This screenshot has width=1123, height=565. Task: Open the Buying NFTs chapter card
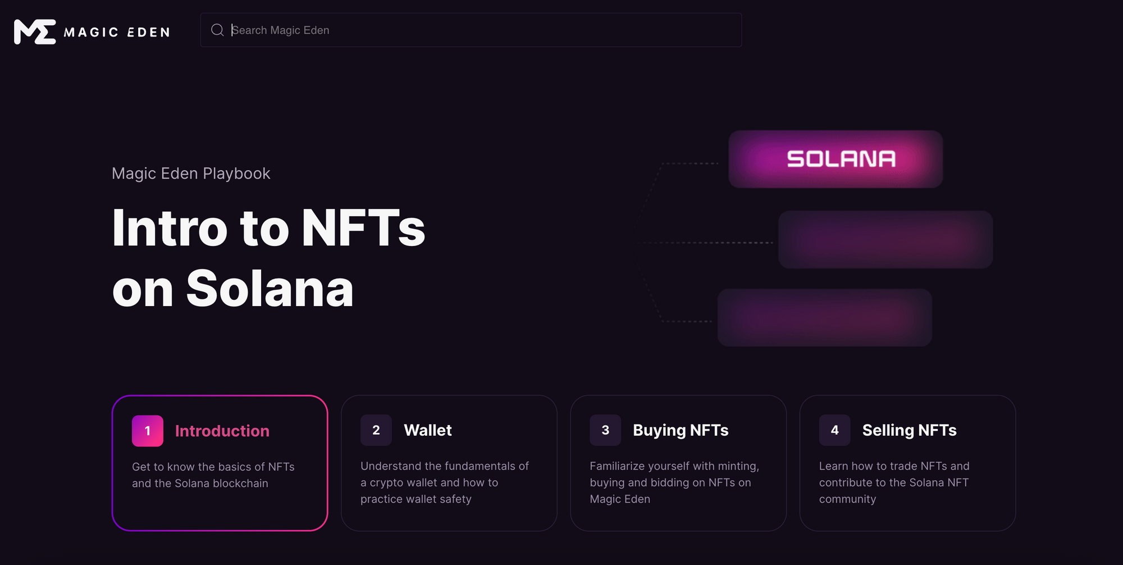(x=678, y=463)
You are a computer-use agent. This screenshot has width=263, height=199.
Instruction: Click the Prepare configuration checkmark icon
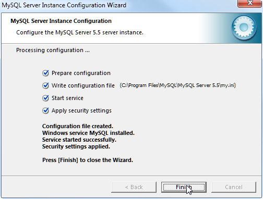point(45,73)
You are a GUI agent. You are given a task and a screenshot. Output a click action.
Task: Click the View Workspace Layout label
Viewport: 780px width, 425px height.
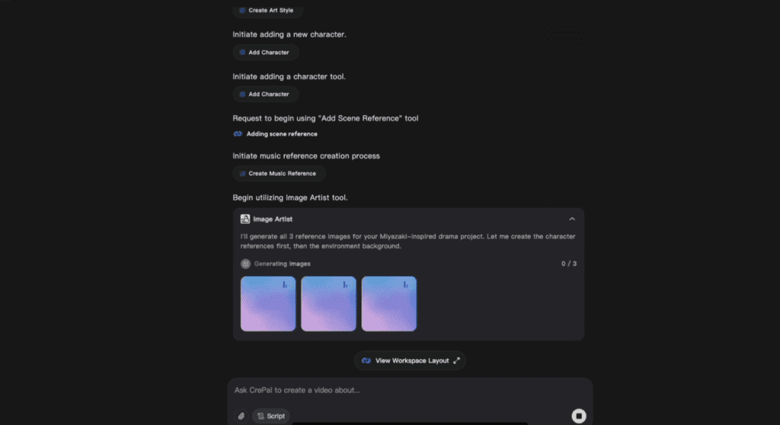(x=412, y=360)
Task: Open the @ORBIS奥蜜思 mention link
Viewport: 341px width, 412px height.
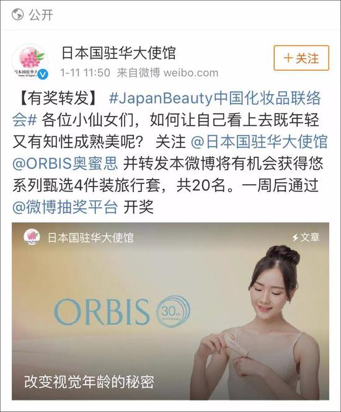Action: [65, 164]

* * *

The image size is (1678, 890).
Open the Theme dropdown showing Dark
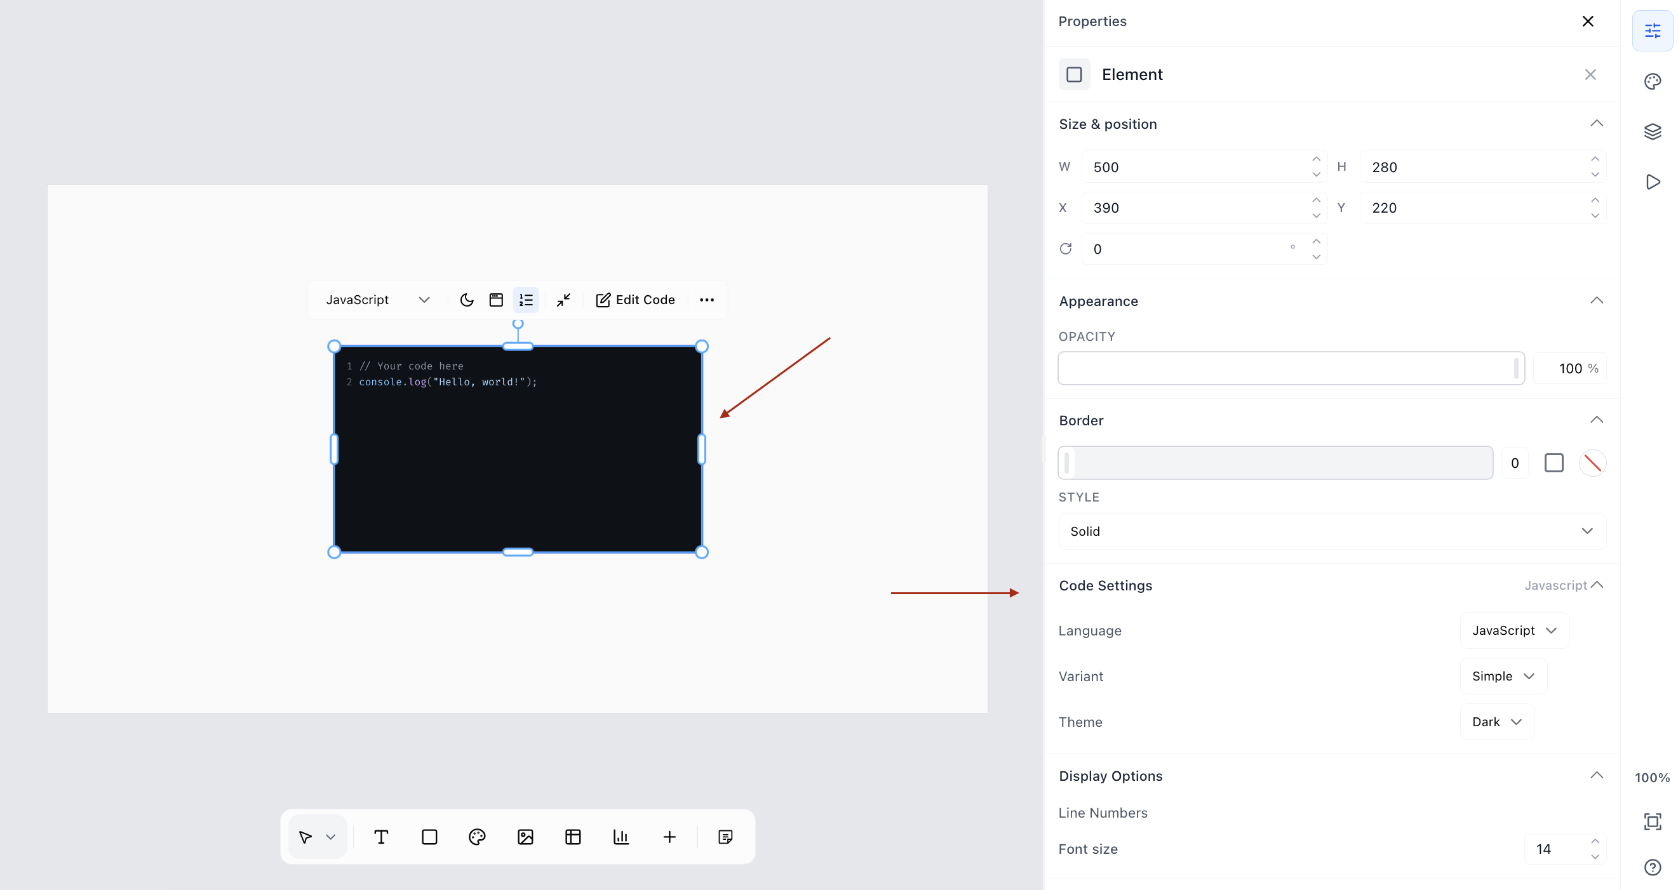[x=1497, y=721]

==

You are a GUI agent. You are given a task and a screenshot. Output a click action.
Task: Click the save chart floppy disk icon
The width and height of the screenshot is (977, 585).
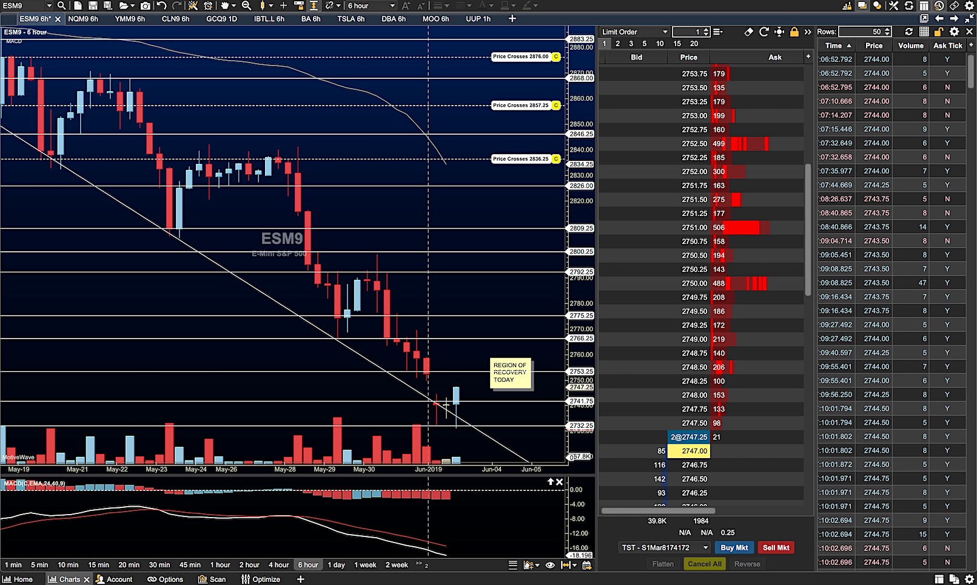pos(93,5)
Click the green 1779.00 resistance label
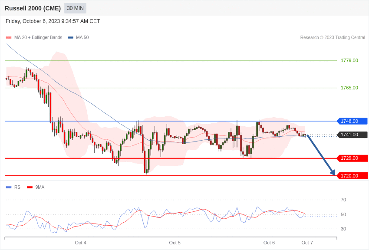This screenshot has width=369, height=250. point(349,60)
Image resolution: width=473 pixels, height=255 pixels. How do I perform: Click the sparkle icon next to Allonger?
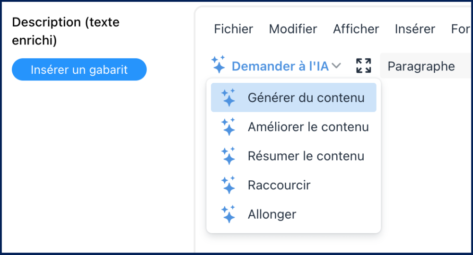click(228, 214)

§ **PROBLEM STATEMENT**
Above are records; repeat only the lines from the line with "This screenshot has width=1123, height=565." through the line with "Task: Click the View Workspace Layout label", and leave pictures out.

§ **TASK RESULT**
This screenshot has width=1123, height=565. Task: Open the Buying NFTs chapter card
(x=678, y=463)
You are a computer-use agent. This screenshot has width=263, height=199.
Instruction: Click the Prepare configuration checkmark icon
point(45,73)
You are a GUI agent. You are given a task and a screenshot. Output a click action.
Task: Click the View Workspace Layout label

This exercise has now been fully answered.